What needs to be done –
Recast the part of the material below that opens with the line containing "This screenshot has" and runs to the end as a JSON list of strings, one per line. Skip blank lines and leave the pictures out.

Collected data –
==========

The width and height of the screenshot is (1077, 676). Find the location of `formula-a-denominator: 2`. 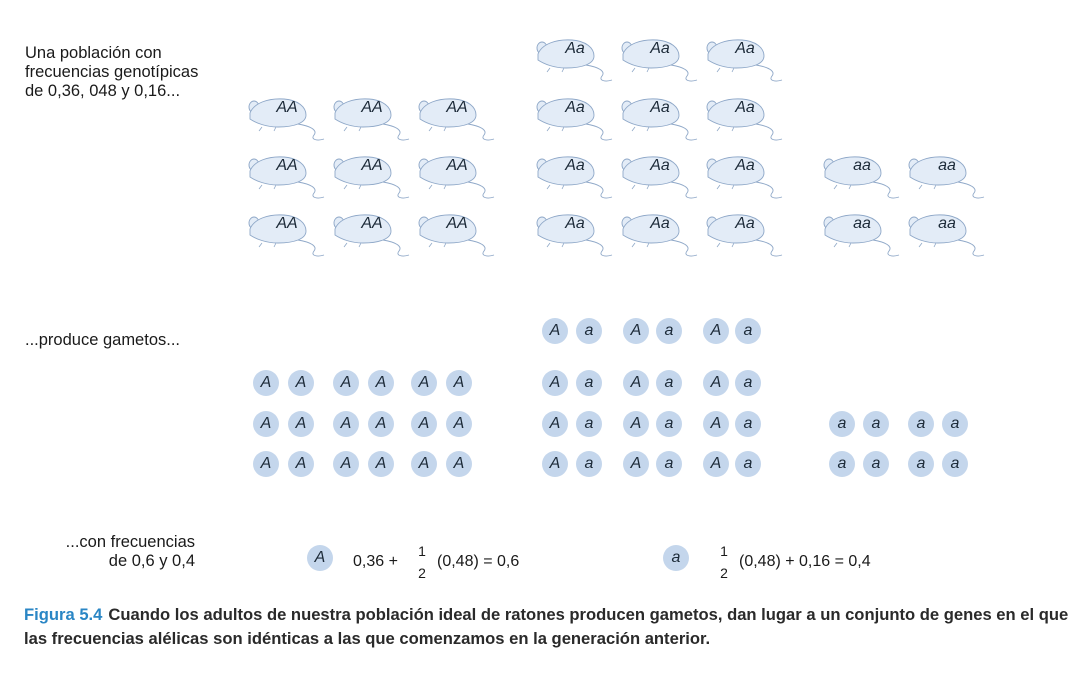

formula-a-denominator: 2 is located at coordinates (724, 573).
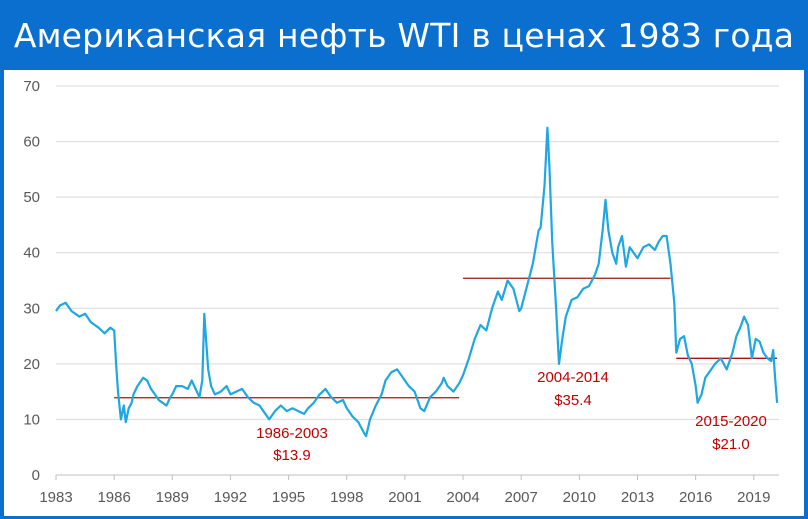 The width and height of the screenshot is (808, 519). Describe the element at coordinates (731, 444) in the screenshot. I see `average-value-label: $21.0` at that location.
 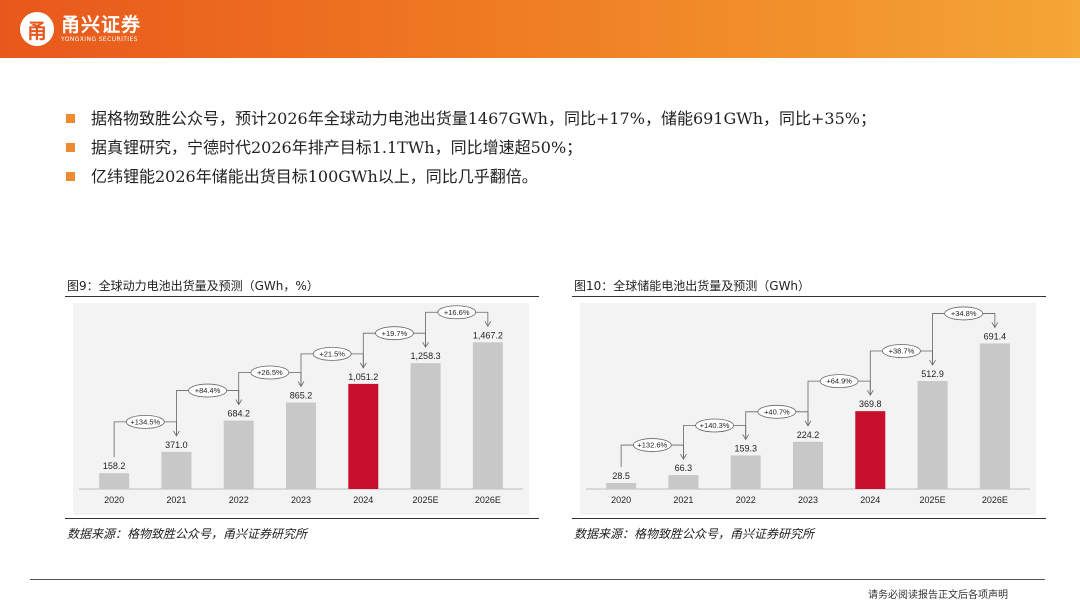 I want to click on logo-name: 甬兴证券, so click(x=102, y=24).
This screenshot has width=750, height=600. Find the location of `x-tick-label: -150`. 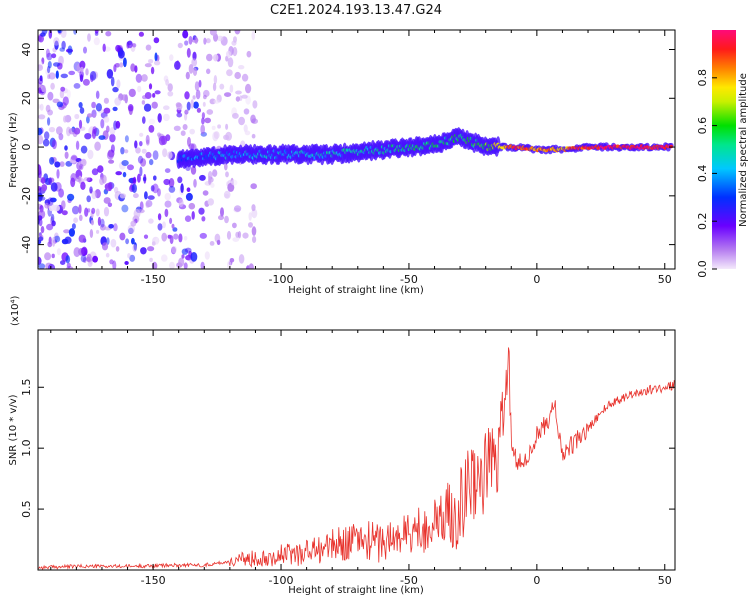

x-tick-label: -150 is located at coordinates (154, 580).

==========

Result of this task –
[
  "This screenshot has width=750, height=600. Find the location of `x-tick-label: -150`. ",
  "x-tick-label: -150 is located at coordinates (154, 580)."
]